Reflecting recent work in the Dahlén and Andaloussi Groups

The delivery of oligonucleotide therapeutics, ONT, particularly small interfering RNAs, siRNAs, remains one of the foremost challenges in advancing RNA-based medicine. Traditional conjugation strategies rely on a one-to-one pairing of siRNA with a targeting ligand, such as N-acetylgalactosamine, GalNAc, which facilitates hepatocyte-specific uptake. However, this monovalent approach limits the capacity to modulate pharmacokinetics, biodistribution, and therapeutic efficiency. In this collaborative study, published in Bioconjugate Chemistry by researchers from the Dahlén group at Astra-Zeneca, Gothenburg, Sweden, and the Andaloussi team at the Karolinska Institutet, Stockholm, Sweden, the authors present a versatile peptide-based scaffold for the multimerization of siRNA, offering a structurally precise, synthetically tractable platform to improve delivery, enhance silencing potency, and reduce off-target accumulation.

Figure 1. General synthetic strategy for the siRNA multimers with the dimer-siRNA illustrated as an example. A| One-pot reaction undergoes both amide coupling between the ligand and the terminal lysine, and the SPAAC reactions between the ON and the azido-lysines core. B| After isolation of the intermediate using HPLC, the guide strands are annealed to generate the target dimer, C|.

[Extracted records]
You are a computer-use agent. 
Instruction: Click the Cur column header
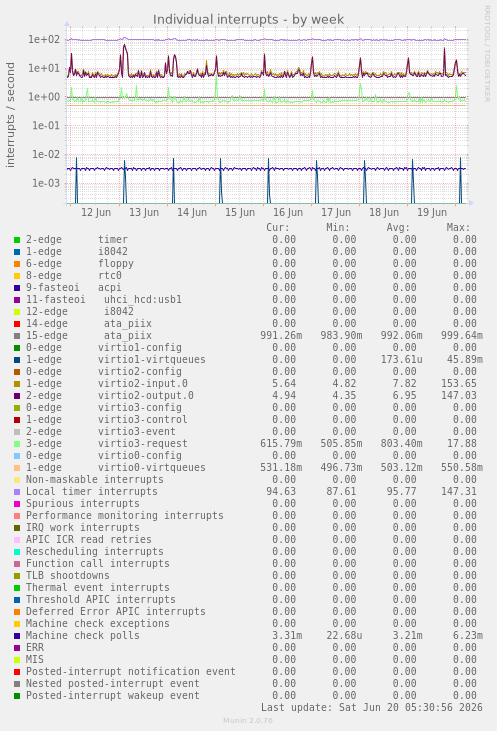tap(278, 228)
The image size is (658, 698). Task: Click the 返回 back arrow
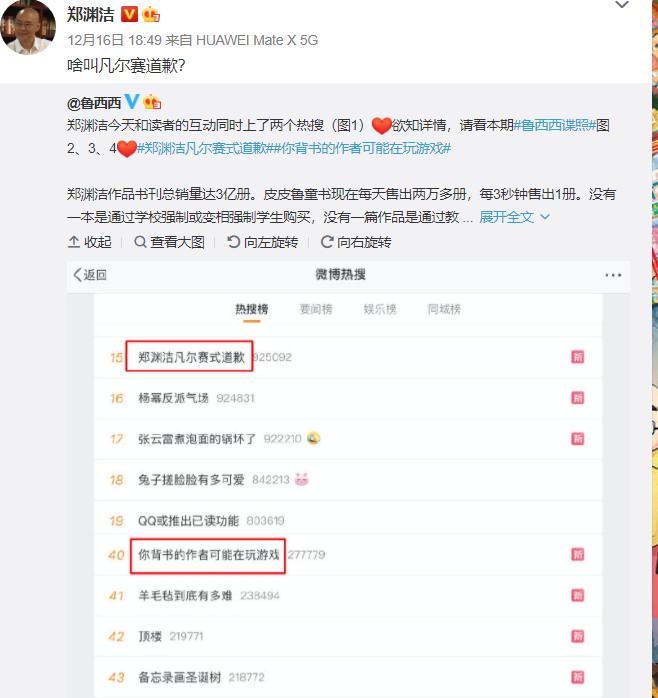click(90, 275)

* * *

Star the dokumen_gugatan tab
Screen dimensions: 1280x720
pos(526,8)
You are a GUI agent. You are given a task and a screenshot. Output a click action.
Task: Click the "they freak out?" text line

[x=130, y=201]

**Questions**
1) According to the siRNA multimer text, which journal published the collaborative study?
2) Rewrite the paragraph of the siRNA multimer text that begins "The delivery of oligonucleotide therapeutics" as a short bulleted list that keeps its main facts.
3) Decide whether each statement agrees with the siRNA multimer text. Answer yes or no, and quote the words from the text that decide it.
(a) GalNAc facilitates hepatocyte-specific uptake.
(b) The Dahlén group is based at the Karolinska Institutet.
(c) The guide strands are annealed before the intermediate is isolated by HPLC.

**Your written answers**
1) Bioconjugate Chemistry

2)
- Delivering oligonucleotide therapeutics (ONT), especially small interfering RNAs (siRNAs), is one of the foremost challenges in RNA-based medicine.
- Traditional conjugation pairs one siRNA with one targeting ligand, such as N-acetylgalactosamine (GalNAc), which facilitates hepatocyte-specific uptake.
- This monovalent approach limits the ability to modulate pharmacokinetics, biodistribution, and therapeutic efficiency.
- The study was published in Bioconjugate Chemistry by the Dahlén group at Astra-Zeneca in Gothenburg, Sweden, and the Andaloussi team at the Karolinska Institutet in Stockholm, Sweden.
- The authors present a peptide-based scaffold for siRNA multimerization.
- The scaffold is structurally precise and synthetically tractable, and it aims to improve delivery, enhance silencing potency, and reduce off-target accumulation.

3)
(a) Yes: "such as N-acetylgalactosamine, GalNAc, which facilitates hepatocyte-specific uptake"
(b) No: "the Dahlén group at Astra-Zeneca, Gothenburg, Sweden"
(c) No: "After isolation of the intermediate using HPLC, the guide strands are annealed to generate the target dimer"